Objective: To test the hypothesis that the 2D:4D correlates with parameters associated with metabolic syndrome measuring in the risk range for developing metabolic disease. If our hypothesis is correct, measuring a patient’s 2D: 4D would be a non-invasive way to determine the risk for developing cardiovascular disease and/or diabetes mellitus type II.
Methods: The 2D:4Ds of 45 adults were measured at a health fair and correlated with the parameters associated with metabolic syndrome, and body mass index (BMI). The predictability of the 2D:4D for determining the risk of metabolic disease was also assessed.
Results: Significant correlations were found between the 2D:4D of the left and right hands with elevated concentrations of circulating triglycerides, and the right hand with BMI. The AUC for the relationship of the right and left hand 2D:4D with elevated triglycerides was 0.7538 and 0.7012, respectively.
Conclusion: The relationship between the 2D:4D and elevated triglycerides supports use of the 2D:4D as a noninvasive screening tool to assess an individual’s risk for metabolic syndrome. Such a screening tool may increase the number of people willing to participate, enabling earlier detection and intervention to stave off metabolic diseases.
2D:4D; Androgen; Metabolic disease; Screening
The uterine environment can impact fetal development such that offspring are predisposed to develop certain diseases later in life. For example, inappropriate exposure to androgens in utero – concentration and/or time of exposure, can predispose female offspring to develop polycystic ovary syndrome (PCOS). PCOS is the number one cause of infertility in premenopausal women, and frequently women with PCOS have metabolic diseases such as hypertension and insulin resistance . Interestingly, treatment of various animals prenatally with testosterone produces the metabolic as well as reproductive disorders associated with PCOS [2-9]. The metabolic defects associated with prenatal androgen exposure are not limited to females, but are also seen in males [2,10,11]. Likewise, hypertension and insulin resistance are not only associated with PCOS, but also with metabolic syndrome which impacts both males and females.

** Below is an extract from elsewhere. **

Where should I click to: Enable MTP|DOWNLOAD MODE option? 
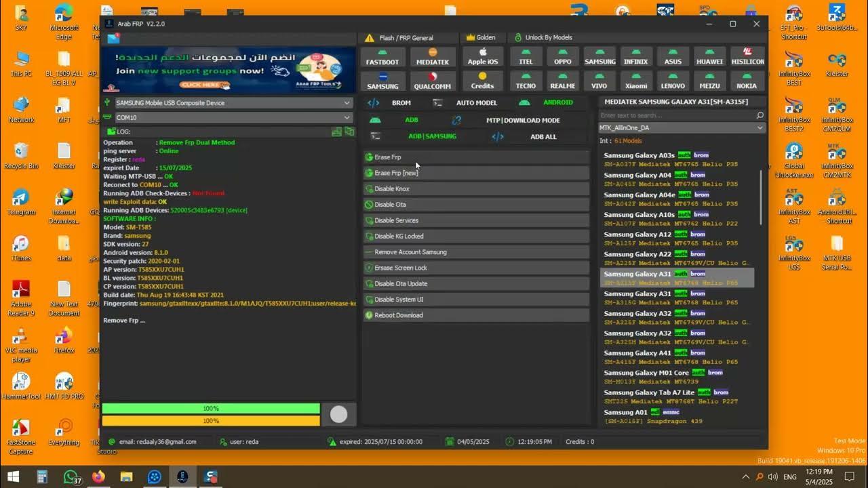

Therefore, prenatal androgen exposure may also contribute to the propensity for metabolic syndrome.
Another parameter that is reportedly affected by androgen exposure as a fetus is the ratio of the lengths of the 2nd and 4th digits (2D:4D) of the hand. In women, the 2nd and 4th digits are more similar in length than in men who tend to have a shorter 2nd digit, leading to a greater 2D:4D ratio in women compared to men [12,13]. An example of this relationship can be seen in women and men born with congenital adrenal hyperplasia (CAH) - a condition that exposes the fetus to increased levels of androgens during development. In these individuals, the 2D:4D ratios were smaller (i.e. more masculine) compared to non-CAH controls [14,15]. This relationship seems to be established by birth or early neonatally, and is not affected by hormonal changes associated with puberty [14,16,17].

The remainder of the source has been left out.